● **할 일**: 아래 행 가운데 "Task: Open the hamburger menu"이 들어 있는 행부터 "(x=67, y=80)"가 들어 있는 행까지, 양 끝 행을 포함해 한 글자도 바꾸지 말고 그대로 옮겨 쓰세요.
◆ ◆ ◆ ◆ ◆
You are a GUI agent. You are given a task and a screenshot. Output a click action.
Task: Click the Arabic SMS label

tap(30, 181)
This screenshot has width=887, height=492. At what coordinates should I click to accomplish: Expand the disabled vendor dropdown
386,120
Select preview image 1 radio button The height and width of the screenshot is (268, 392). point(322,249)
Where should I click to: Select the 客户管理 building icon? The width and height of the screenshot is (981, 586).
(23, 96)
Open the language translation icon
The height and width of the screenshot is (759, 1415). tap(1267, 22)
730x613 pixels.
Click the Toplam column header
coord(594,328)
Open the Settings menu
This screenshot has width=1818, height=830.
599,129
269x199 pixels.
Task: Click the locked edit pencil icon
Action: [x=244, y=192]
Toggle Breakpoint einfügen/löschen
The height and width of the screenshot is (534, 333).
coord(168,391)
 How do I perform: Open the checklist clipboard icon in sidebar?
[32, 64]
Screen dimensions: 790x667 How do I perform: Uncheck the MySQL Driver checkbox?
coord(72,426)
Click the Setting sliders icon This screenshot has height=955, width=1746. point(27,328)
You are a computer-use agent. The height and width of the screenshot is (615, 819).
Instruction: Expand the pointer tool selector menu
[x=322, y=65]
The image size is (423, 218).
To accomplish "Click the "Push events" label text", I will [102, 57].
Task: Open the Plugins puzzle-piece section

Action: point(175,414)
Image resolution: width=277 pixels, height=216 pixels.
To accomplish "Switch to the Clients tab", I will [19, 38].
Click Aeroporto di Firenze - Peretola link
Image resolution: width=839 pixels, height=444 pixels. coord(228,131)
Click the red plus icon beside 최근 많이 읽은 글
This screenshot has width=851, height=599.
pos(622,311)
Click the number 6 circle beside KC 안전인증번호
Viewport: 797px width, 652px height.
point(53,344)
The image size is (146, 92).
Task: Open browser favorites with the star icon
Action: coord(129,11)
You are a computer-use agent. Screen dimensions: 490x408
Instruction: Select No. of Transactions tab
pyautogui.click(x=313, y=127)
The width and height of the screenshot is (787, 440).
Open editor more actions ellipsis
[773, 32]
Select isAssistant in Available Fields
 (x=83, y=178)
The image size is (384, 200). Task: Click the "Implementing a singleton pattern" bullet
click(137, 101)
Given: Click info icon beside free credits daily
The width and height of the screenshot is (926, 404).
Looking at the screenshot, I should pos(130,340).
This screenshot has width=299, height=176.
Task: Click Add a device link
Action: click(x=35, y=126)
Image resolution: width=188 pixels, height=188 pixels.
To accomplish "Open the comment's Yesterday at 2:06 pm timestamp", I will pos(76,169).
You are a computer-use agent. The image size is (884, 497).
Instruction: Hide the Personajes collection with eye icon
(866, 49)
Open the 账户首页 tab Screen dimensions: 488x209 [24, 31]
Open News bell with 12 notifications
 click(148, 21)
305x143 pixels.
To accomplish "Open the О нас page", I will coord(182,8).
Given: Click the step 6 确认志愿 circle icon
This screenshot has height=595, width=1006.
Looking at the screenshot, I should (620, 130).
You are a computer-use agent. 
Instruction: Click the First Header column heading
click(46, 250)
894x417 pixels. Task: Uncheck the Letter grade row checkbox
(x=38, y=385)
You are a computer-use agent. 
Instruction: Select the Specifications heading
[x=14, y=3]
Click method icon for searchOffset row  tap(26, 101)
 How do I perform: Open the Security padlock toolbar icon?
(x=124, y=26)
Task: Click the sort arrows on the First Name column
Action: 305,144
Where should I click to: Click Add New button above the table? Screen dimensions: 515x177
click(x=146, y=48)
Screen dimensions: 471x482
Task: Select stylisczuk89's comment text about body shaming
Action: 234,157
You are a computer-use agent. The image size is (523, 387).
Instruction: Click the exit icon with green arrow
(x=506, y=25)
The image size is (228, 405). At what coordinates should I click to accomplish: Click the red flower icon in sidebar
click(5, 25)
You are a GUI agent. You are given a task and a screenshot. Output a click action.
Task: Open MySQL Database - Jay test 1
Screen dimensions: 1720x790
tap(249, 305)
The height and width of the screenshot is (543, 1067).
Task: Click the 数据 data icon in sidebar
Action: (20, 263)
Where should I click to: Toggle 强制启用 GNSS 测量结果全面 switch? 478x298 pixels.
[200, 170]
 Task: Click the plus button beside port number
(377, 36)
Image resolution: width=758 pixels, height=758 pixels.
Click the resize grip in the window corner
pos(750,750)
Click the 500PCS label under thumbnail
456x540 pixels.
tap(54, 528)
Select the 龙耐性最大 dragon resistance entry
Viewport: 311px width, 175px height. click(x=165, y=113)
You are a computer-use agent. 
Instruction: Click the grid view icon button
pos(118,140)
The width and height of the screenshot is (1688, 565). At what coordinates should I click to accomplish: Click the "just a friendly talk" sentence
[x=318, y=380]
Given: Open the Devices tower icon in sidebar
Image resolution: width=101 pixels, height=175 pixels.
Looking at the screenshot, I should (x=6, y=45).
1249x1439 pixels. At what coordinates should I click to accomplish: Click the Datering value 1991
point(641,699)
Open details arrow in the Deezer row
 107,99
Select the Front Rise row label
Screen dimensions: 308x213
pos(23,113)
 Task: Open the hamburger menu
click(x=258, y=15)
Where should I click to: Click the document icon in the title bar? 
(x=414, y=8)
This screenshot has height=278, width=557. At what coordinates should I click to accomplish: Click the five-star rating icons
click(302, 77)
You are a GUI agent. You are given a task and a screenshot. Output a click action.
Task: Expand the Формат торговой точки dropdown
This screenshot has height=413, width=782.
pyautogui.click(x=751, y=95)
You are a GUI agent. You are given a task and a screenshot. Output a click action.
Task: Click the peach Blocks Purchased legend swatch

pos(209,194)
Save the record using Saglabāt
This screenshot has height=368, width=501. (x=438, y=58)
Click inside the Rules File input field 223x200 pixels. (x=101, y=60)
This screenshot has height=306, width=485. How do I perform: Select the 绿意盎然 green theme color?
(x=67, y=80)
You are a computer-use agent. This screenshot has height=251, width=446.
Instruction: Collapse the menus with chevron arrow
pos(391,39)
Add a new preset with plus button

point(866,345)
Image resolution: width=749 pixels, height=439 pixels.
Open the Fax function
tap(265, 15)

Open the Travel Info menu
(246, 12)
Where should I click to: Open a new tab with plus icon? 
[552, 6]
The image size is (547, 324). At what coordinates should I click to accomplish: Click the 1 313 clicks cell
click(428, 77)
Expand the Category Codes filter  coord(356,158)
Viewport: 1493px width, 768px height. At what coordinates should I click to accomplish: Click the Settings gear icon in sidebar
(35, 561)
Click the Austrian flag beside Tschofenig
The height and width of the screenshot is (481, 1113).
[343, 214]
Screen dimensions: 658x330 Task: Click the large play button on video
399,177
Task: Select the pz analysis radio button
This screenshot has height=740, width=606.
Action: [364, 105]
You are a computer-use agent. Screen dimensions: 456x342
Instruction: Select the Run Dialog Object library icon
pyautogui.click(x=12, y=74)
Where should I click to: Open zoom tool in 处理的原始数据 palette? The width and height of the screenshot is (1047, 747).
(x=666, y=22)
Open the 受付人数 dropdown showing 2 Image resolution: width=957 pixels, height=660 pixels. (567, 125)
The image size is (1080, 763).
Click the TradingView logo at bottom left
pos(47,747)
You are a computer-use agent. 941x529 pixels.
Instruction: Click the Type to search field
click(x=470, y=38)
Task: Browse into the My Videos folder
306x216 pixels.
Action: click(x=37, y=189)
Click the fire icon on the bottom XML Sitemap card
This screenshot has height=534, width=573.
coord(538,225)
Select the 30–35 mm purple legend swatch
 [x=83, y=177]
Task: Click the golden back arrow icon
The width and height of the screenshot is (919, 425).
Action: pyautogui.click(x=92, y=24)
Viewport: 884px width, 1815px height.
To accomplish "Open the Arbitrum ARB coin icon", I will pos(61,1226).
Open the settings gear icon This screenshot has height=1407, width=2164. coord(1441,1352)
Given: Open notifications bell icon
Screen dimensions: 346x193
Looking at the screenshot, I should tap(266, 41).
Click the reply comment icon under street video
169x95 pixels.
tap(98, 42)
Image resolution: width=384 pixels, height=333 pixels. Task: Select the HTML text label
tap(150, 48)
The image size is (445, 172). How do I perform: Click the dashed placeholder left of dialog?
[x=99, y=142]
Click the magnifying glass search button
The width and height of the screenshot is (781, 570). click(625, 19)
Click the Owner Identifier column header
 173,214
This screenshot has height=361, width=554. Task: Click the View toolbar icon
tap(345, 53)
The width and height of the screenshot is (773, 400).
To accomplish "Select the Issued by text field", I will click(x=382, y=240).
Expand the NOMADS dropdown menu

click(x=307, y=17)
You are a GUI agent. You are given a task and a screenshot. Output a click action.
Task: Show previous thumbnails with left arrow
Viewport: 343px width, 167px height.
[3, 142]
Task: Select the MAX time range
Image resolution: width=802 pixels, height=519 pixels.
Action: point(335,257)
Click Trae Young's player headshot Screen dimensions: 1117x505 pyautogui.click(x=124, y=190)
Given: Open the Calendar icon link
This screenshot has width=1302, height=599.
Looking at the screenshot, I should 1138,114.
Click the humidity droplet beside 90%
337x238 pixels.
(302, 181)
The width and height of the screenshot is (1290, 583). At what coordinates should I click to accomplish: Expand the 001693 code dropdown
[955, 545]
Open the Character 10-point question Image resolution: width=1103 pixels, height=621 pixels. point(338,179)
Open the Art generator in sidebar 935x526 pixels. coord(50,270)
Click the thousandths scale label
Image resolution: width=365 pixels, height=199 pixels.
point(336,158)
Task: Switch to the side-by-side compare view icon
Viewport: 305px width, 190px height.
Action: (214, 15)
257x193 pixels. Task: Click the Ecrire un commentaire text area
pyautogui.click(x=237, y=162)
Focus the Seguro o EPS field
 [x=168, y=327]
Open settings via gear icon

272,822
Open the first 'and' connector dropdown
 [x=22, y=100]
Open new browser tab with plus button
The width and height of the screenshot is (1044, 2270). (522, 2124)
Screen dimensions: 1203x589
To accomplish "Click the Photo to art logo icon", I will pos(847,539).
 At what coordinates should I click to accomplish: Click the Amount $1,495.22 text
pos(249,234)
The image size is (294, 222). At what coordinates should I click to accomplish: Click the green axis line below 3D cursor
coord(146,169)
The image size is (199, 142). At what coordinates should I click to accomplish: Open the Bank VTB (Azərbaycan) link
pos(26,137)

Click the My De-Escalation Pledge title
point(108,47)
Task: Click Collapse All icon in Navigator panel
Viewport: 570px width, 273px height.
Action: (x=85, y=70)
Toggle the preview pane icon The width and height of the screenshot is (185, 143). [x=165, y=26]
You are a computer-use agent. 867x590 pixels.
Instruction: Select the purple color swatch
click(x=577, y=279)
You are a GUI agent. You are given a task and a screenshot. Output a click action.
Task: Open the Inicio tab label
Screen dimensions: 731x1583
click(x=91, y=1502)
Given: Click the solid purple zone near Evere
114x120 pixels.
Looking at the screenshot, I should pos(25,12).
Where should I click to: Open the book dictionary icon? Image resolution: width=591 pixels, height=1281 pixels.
◆ ◆ ◆ ◆ ◆
● **출력 결과**:
 Task: Open the hamburger menu
click(x=258, y=15)
Where should I click to: Click the document icon in the title bar? 
(x=414, y=8)
This screenshot has height=278, width=557. At what coordinates should I click to accomplish: Click the five-star rating icons
click(302, 77)
You are a GUI agent. You are given a task and a screenshot. Output a click action.
Task: Expand the Формат торговой точки dropdown
This screenshot has height=413, width=782.
pyautogui.click(x=751, y=95)
You are a GUI agent. You are given a task and a screenshot. Output a click action.
Task: Click the peach Blocks Purchased legend swatch

pos(209,194)
Save the record using Saglabāt
This screenshot has height=368, width=501. (x=438, y=58)
Click inside the Rules File input field 223x200 pixels. (x=101, y=60)
This screenshot has height=306, width=485. How do I perform: Select the 绿意盎然 green theme color?
(x=67, y=80)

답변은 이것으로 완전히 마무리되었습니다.